(CITY LIMITS) David Brand, December 22, 2022
An annual vigil honored the New Yorkers who died on the streets and in shelters while highlighting the lethal impact of chronic homelessness. “We should be clear that these outcomes are the result of public policy choices we make in the United States,” said one of the organizers.
For six months, Judy Romer lived on the ground, huddling in Herald Square while forming a bond with two other women who slept beside her. But over the past year, both women died, Romer said. So did four other close friends who were also experiencing homelessness.
On Thursday night, Romer remembered her friends Cassidy and Carol, along with “Jose the Dancer,” Arthur and “Scotty from the Upper West Side,” during an annual Homeless Persons Memorial Day vigil inside a Midtown church, adding their names to a list of at least 300 homeless New Yorkers who died this year.

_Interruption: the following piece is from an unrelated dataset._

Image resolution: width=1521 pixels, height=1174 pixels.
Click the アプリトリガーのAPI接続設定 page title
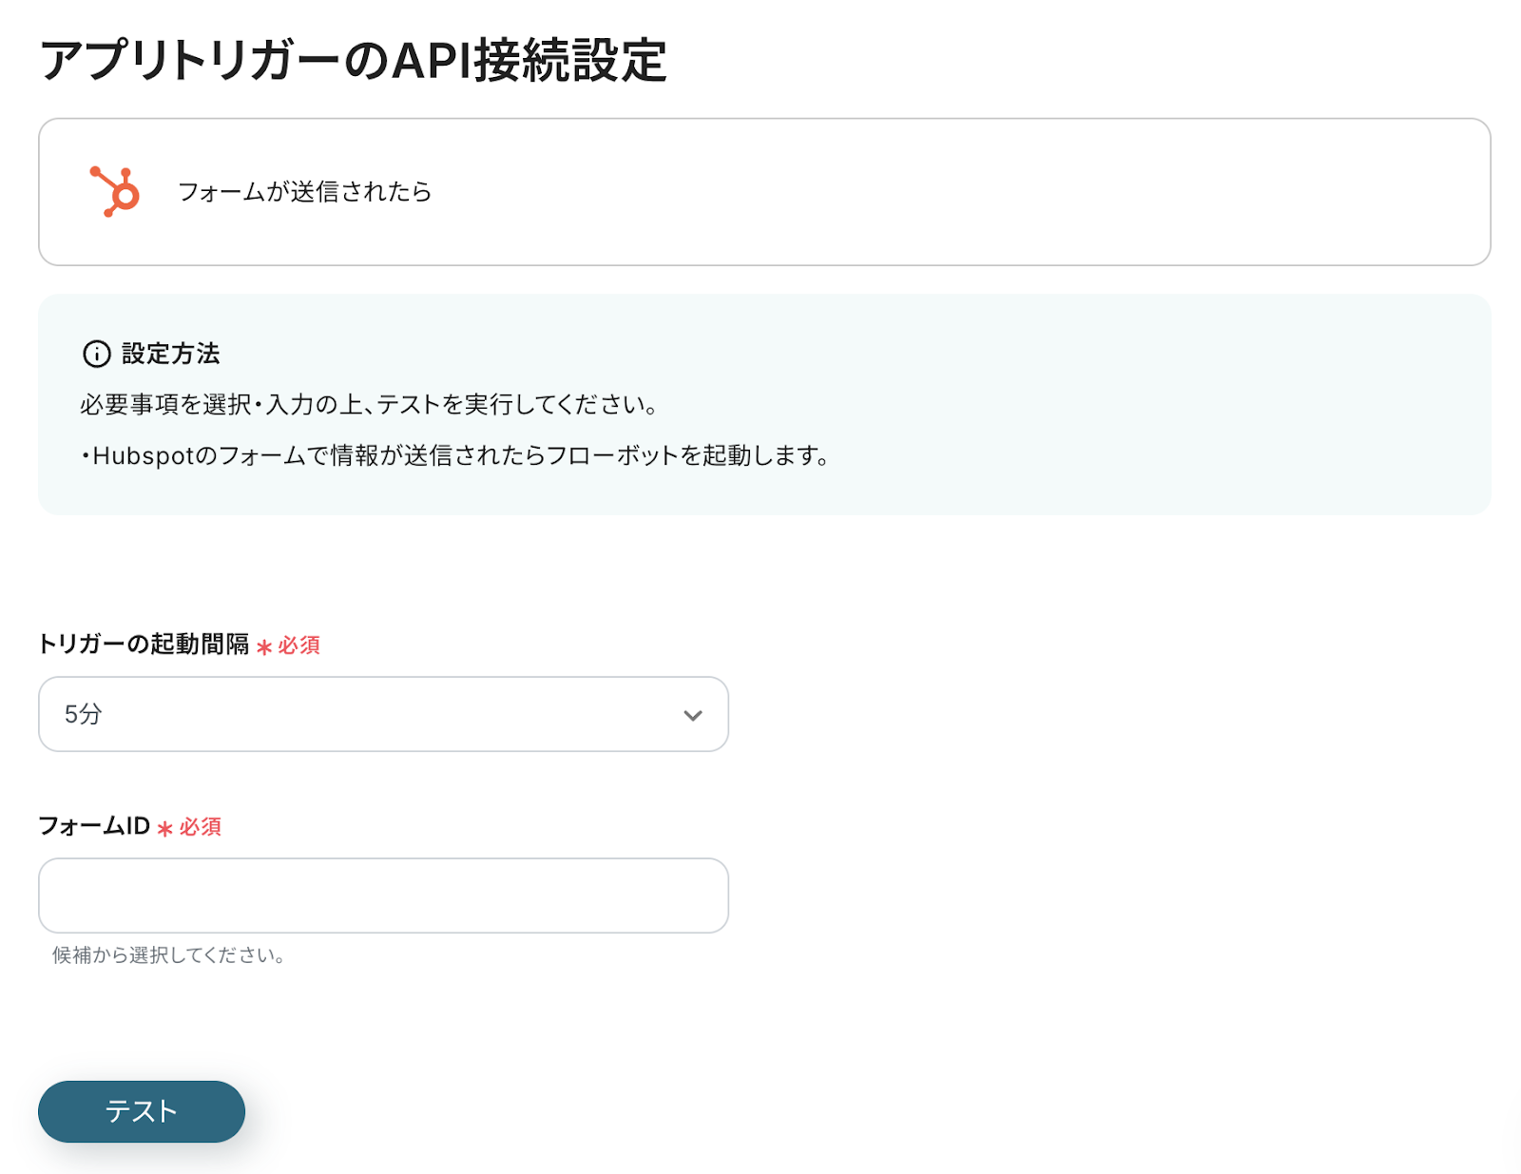pos(353,61)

“We’re falling through the cracks,” said Romer, who now stays in a Lower Manhattan shelter. She said she became homeless after she was evicted following her husband’s death. “It’s devastating.”

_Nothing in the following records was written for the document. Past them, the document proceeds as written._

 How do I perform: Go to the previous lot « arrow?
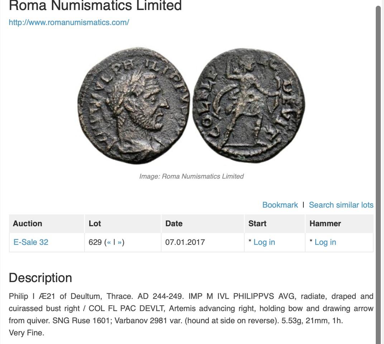[x=109, y=242]
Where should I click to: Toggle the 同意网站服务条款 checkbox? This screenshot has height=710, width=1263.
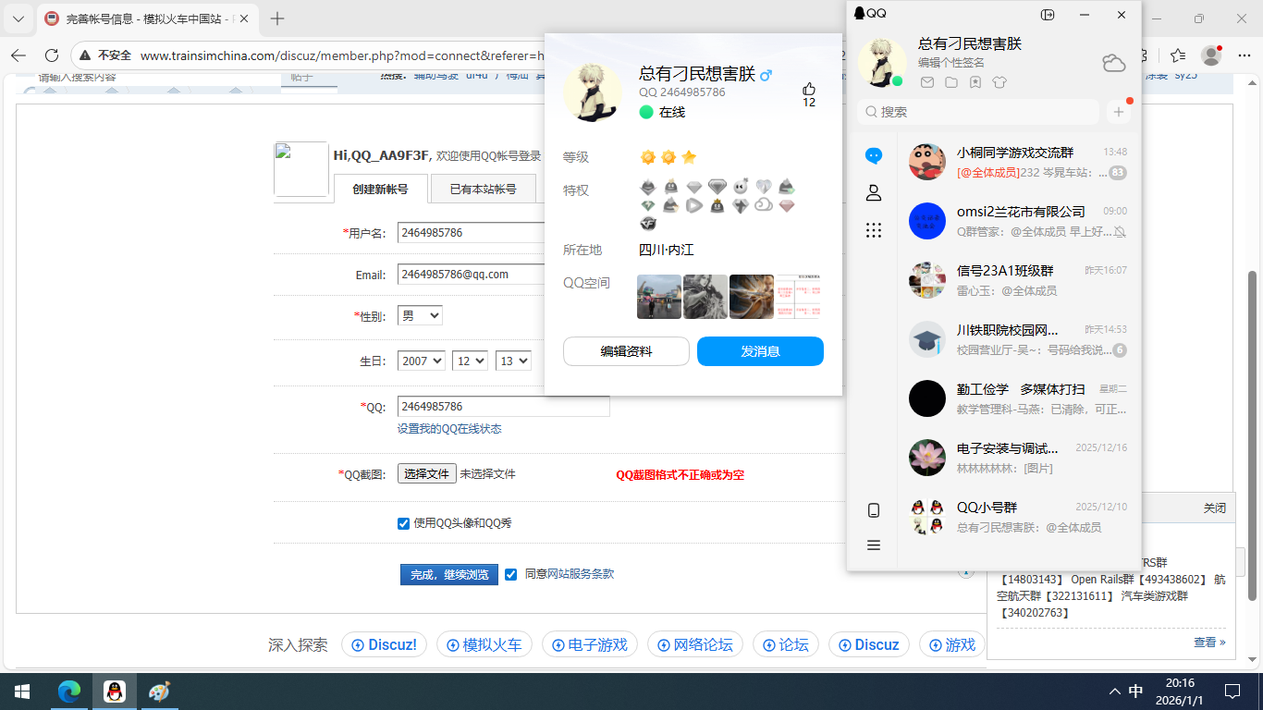click(510, 574)
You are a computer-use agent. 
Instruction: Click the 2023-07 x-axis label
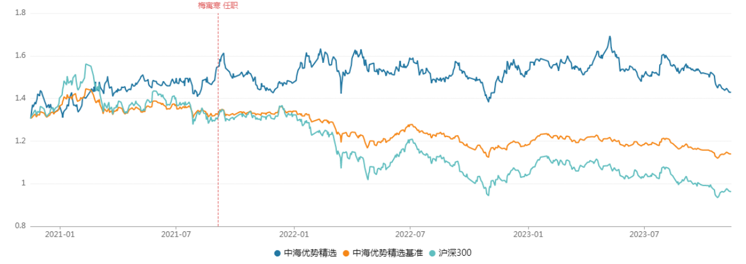pyautogui.click(x=644, y=234)
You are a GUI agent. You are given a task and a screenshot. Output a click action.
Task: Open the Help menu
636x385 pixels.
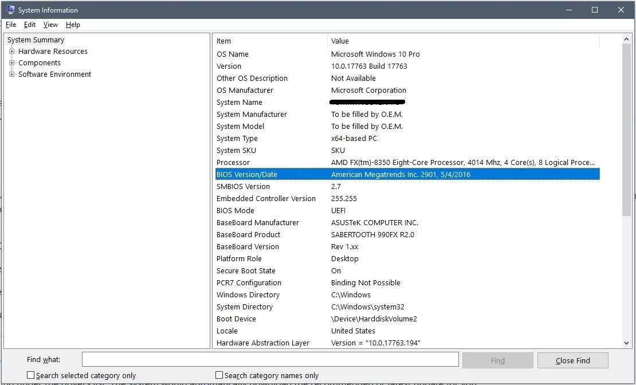coord(73,25)
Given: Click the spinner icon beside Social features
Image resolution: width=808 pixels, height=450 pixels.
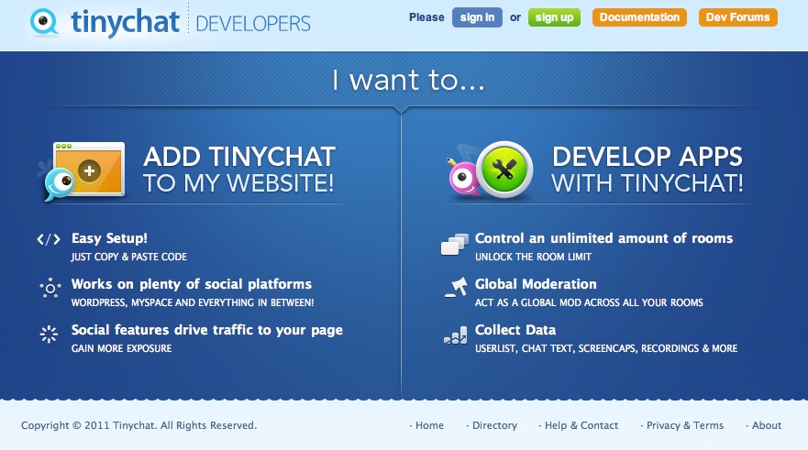Looking at the screenshot, I should tap(49, 335).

The December observance is organized each year by the service providers Care For the Homeless and Urban Pathways, whose staff compile names and as much information as possible about people who died in the streets and subways, in shelters, or, at times, shortly after securing permanent housing. Their goal is to honor the lives lost and to shine a light on the systemic inequities and austerity policies that deprive people of stable housing while fostering illness and death.